Claim: Anthony told The New Yorker in 2004 that he was arrested for setting fire to a 40-foot wooden cross in a desert amphitheater on Easter morning in 1955 and was given the choice of prison or the military. Anthony picked the Air Force, enlisting in March 1956, two months before he would have graduated from high school.

Reality: He did enlist in the Air Force, but the fiery cross had nothing to do with it. In 1995, Anthony told The Charlotte Observer that when he was "about 14," he and another boy burned the cross as a prank but were never arrested.

Claim: In the Air Force during the Cold War, Anthony was chosen for a top-secret unit that looked for evidence of nuclear weapons tests. While witnessing a nuclear bomb test in the South Pacific, he was blown into the water. Then, after receiving "two presidential citations," Anthony left the military but continued clandestine work. From 1956 to 1968, "Anthony skulked behind the Iron and Bamboo Curtains, installing arrays of seismic, atmospheric, and oceanographic sensors," The New Yorker said.

To fight Robert Tilton's charges that he lied about his background, Anthony obtained an affidavit in 1991 from a former commanding officer stating that from 1956 to 1968, Anthony was a "surveillance operative and analyst" for the Air Force and later was a contract employee. He had top-secret clearance and was "trained and qualified in foreign and domestic small arms." The affidavit also notes that he "studied and translated in several foreign languages" and acquired "advanced training in surveillance techniques."

Reality: Anthony's DD-214, a discharge record that the Observer obtained with his permission, confirms that Anthony served in the Air Force from March 13, 1956, until December 10, 1959, as a "special weapons maintenance technician." But the only training he received beyond basic was a 10-month school in electronics. Anthony admits he speaks no foreign languages. He received the Good Conduct Medal and two "outstanding unit" awards and was discharged as an airman second class.

When the Observer contacted Captain William D. Ballard, who supposedly wrote the affidavit provided in the Tilton case, he offered a different version of events. He confirmed that Anthony was chosen for a top-secret unit of the USAF that installed seismic monitoring systems to detect nuclear weapons tests around the world. But while Anthony spent almost a year in South Korea and four months in Alaska, his group did not go behind the "Iron and Bamboo Curtains." There's no evidence from his record that Anthony witnessed atomic tests in the South Pacific. "We were not that kind of field operation," Ballard says.

Ballard didn't return several other phone calls from the Observer when I sought to confirm whether he'd written the affidavit in the first place.

Claim: Anthony's résumés, campaign literature and Trinity press releases say that he received his "formal education" at the University of Arizona, SMU and Harvard.

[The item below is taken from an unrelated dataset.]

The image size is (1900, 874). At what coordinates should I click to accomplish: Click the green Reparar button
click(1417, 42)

Reality: The sum total: an uncompleted semester at UA, a seminar at SMU and a short continuing-education business management course at Harvard.

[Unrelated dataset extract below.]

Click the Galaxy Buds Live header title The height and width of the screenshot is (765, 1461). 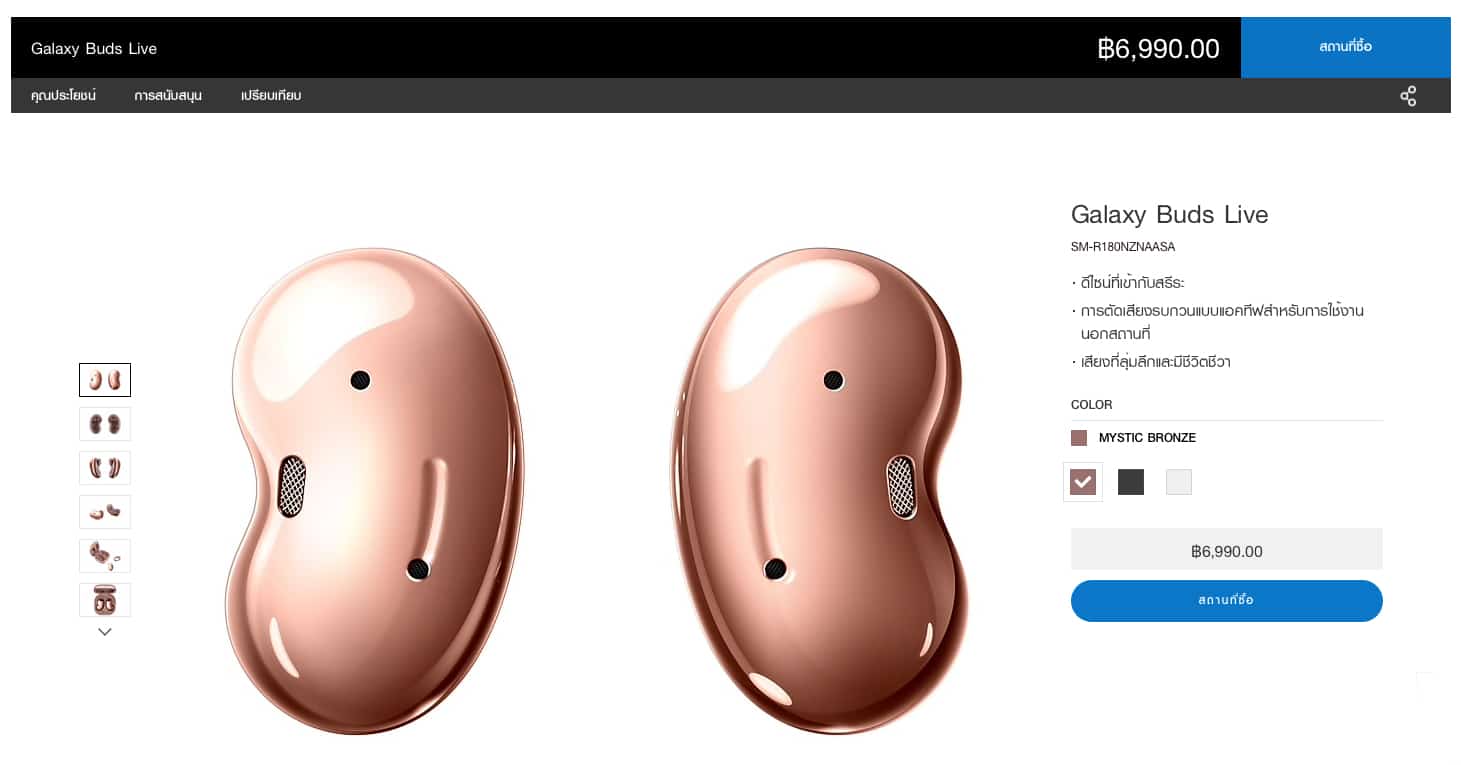coord(94,48)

Claim: The New Yorker quoted Anthony as saying, "I own nothing, I have nothing, and I make $55 a week...I'm 66 years old, and I have no privacy and no retirement plan."

Reality: Records provided by Anthony show that since 1985, he has received an annuity of $600 a month, plus lump sum payments paid on November 1 every five years, for a total of approximately $214,000 to date. The last lump sum payment was $25,000 in 2005.